Wireless Scheduling with Dominant Interferers and Applications to Femtocellular Interference Cancellation

TL;DR

This paper introduces a belief propagation-based scheduling method for wireless networks with dominant interferers, providing globally optimal solutions for interference management and demonstrating significant rate improvements in femtocellular systems.

Contribution

It presents a novel, computationally efficient scheduling algorithm with provable global optimality for interference scenarios with dominant interferers, applicable to various interference coordination problems.

Findings

Significant rate improvements over reuse 1 without interference cancellation.

Loopy belief propagation achieves near-optimal performance in one or two iterations.

Method applies to subband scheduling, orthogonalization, and beamforming with dominant interferers.

Abstract

We consider a general class of wireless scheduling and resource allocation problems where the received rate in each link is determined by the actions of the transmitter in that link along with a single dominant interferer. Such scenarios arise in a range of scenarios, particularly in emerging femto- and picocellular networks with strong, localized interference. For these networks, a utility maximizing scheduler based on loopy belief propagation is presented that enables computationally-efficient local processing and low communication overhead. Our main theoretical result shows that the fixed points of the method are provably globally optimal for arbitrary (potentially non-convex) rate and utility functions.
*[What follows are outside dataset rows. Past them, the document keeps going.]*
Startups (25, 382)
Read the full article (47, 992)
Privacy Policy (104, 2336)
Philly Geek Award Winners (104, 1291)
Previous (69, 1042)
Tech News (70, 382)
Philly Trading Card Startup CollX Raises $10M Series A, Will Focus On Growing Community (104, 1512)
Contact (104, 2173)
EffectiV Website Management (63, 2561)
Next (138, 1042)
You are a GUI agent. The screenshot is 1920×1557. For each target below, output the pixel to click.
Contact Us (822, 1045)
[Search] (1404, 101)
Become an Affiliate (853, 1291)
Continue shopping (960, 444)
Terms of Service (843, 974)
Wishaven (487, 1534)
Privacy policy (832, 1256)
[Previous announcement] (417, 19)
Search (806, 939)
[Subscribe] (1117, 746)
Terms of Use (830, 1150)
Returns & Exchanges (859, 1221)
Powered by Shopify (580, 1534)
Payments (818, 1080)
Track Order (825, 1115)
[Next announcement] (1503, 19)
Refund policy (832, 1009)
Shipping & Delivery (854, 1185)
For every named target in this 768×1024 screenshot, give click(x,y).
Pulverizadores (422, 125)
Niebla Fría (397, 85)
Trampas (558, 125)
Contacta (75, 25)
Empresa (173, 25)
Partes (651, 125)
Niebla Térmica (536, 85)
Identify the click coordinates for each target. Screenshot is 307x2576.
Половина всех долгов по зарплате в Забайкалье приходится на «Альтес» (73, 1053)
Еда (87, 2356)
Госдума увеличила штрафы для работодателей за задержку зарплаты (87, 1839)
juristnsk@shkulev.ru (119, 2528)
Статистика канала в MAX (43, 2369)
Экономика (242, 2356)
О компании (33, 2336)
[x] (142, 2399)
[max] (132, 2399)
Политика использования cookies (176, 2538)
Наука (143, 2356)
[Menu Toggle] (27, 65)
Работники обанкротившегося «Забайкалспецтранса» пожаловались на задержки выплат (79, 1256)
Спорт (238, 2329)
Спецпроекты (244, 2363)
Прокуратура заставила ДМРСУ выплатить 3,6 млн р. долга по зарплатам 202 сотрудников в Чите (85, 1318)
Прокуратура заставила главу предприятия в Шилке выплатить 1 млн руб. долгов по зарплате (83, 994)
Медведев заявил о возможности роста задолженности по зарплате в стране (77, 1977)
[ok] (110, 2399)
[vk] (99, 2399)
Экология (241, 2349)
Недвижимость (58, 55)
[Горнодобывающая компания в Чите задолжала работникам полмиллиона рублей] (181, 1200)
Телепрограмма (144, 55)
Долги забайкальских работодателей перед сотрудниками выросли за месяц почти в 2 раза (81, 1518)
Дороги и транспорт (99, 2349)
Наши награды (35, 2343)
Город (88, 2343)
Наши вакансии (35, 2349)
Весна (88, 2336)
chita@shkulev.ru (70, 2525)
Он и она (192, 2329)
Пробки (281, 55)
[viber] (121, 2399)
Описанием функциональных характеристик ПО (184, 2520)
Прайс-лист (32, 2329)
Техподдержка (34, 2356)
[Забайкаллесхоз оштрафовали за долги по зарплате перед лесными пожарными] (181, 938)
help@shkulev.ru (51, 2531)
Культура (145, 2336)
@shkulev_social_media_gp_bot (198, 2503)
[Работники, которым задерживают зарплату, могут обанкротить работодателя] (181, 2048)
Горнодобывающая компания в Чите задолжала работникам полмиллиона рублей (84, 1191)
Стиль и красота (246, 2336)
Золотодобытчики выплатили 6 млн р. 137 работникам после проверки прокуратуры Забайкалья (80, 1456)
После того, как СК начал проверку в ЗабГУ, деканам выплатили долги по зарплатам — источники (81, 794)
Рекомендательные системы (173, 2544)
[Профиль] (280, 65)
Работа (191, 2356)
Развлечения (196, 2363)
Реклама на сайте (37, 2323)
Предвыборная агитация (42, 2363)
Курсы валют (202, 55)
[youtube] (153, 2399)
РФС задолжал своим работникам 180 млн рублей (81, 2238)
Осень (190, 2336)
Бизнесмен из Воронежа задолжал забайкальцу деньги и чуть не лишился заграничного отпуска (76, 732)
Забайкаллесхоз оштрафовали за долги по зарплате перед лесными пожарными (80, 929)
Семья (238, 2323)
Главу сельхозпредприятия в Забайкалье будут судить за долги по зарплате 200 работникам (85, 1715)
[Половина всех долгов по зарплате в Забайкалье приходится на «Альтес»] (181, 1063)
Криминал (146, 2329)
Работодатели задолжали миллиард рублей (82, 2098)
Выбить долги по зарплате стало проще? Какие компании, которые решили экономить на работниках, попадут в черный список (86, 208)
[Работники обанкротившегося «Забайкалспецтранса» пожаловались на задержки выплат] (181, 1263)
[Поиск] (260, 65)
The methodology thus provides globally optimal solutions to a large class of inter-cellular interference coordination problems including subband scheduling, dynamic orthogonalization and beamforming whenever the dominant interferer assumption is valid. The paper focuses on applications for systems with interference cancellation (IC) and suggests a new scheme on optimal rate control, as opposed to traditional power control. Simulations are presented in industry standard femtocellular network models demonstrate significant improvements in rates over simple reuse 1 without IC, and near optimal performance of loopy belief propagation for rate selection in only one or two iterations.